We talk to our children about the dangers of drugs, about drinking. There are major marketing campaigns encouraging teens to think, to stand up to drugs, to say Not Even Once or to talk to someone they trust. This is all important. Our children should be able to grow up in a safe and warm world. As parents, teachers, coaches and mentors, we strive to protect them. But there is a danger hiding right in our own homes – prescription medicine abuse – and it’s time to add it to the conversation.
Teen prescription medicine abuse is an epidemic. More than four in 10 teens have abused a prescription drug, many taking it right out of their parent’s medicine cabinet. The consequences are serious with over 70,000 children going to the emergency room due to prescription medication poisoning every year. One-third of teens believe “it’s okay to use prescription drugs that were not prescribed to them to deal with an injury, illness or physical pain.” Thirteen percent of teens report using non-prescribed Ritalin or Adderall, while one in 12 high school seniors have reported non-medical use of Vicodin (one in 20 – OxyContin.) Teens living in rural areas were more likely than their urban peers to abuse prescription drugs, with 13 percent of rural teens reporting non-medical use at some point in their lives. Do we have your attention?
The Montana Meth Project, a proven, large-scale prevention program aimed at reducing first-time Meth use among teens, presented a community event to address this issue. We felt best positioned to initiate this conversation with teens, and our established relationships were critical to the launch of this effort that began with an event at the University of Montana, Skaggs School of Pharmacy. We invited a distinguished panel of experts including University of Montana Dean David Forbes, Montana First Lady Lisa Bullock , Tony King from the Montana Pharmacy Association and Dean Chrestenson, Prescription Drug Diversion Detective. Each point of view reinforced the importance of fighting this underground and insidious problem.

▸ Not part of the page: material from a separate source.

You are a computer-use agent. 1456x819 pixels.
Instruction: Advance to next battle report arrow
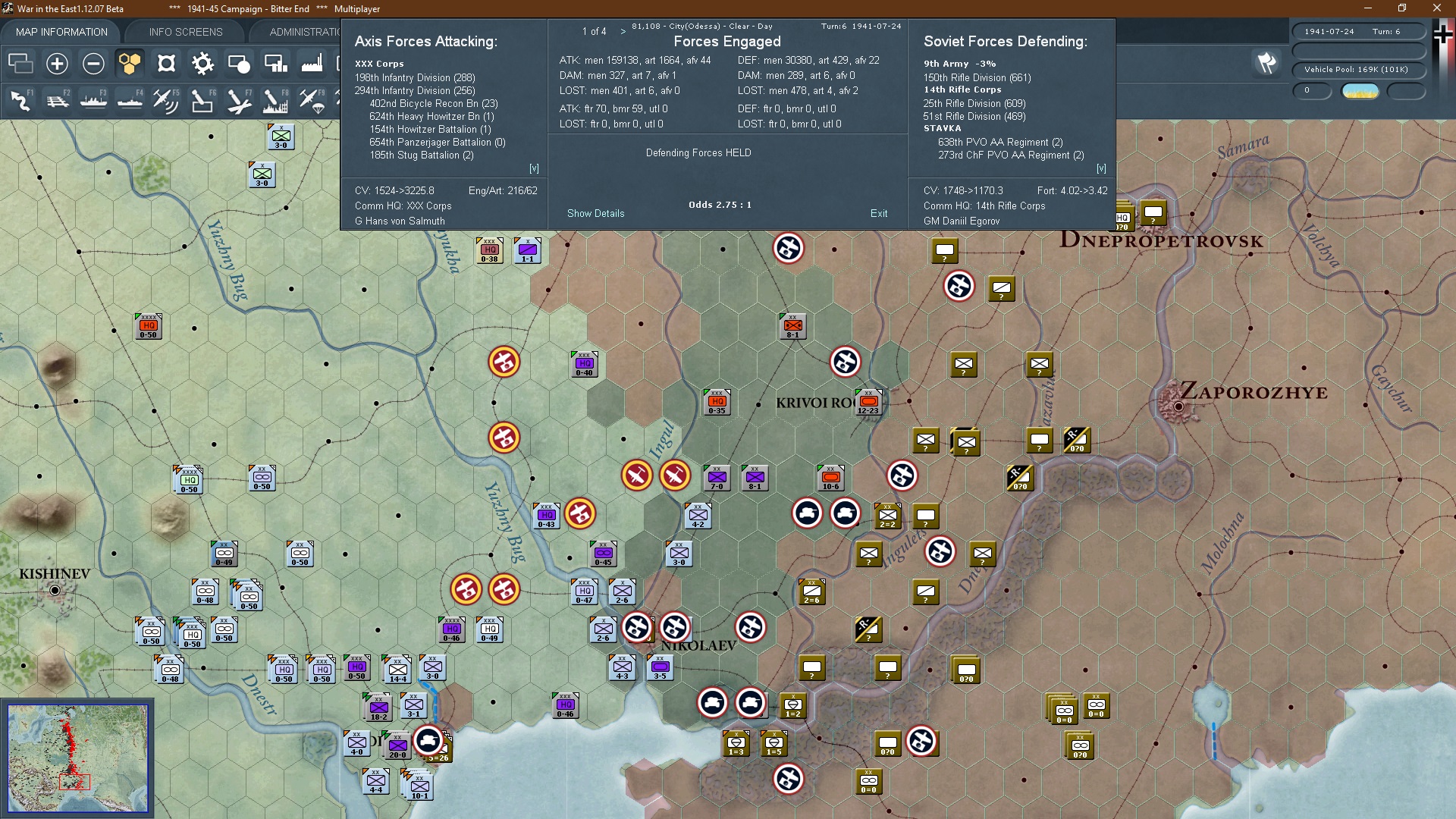pyautogui.click(x=623, y=32)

This is an epidemic that can be fought. The Montana Meth Project encourages you to make sure the teens in your life don’t have access to your medicine. Monitor what you have, secure your medicine and dispose of expired or unused prescriptions. Learn the signs of prescription medicine abuse such as red or glazed eyes, sudden mood changes and secretiveness. Most of all, talk with your teens. Children who learn about the risks of drugs from their parents are up to 50 percent less likely to use drugs than those who do not get this information at home. We know this works. Again and again we have seen positive results through the fostering of peer to peer, and teen to parent discussions.
It’s time to take action. Please go to http://montanameth.org/Pledge/ to take The Pledge to fight this scourge and learn more about prescription medicine abuse. You’ll also see a list of locations to dispose of your old and unused medications. Then, talk to your teens. They will not only hear you; they will listen.
We’ve been asked, “Why would the Montana Meth Project privately fund this initiative?” We feel it’s too important not to lead this discussion. We will continue our vigilant focus on Meth prevention, but supporting drug education on this front is just as vital. We encourage you to Take the pledge, talk to your teens and take back your old and unused medicines.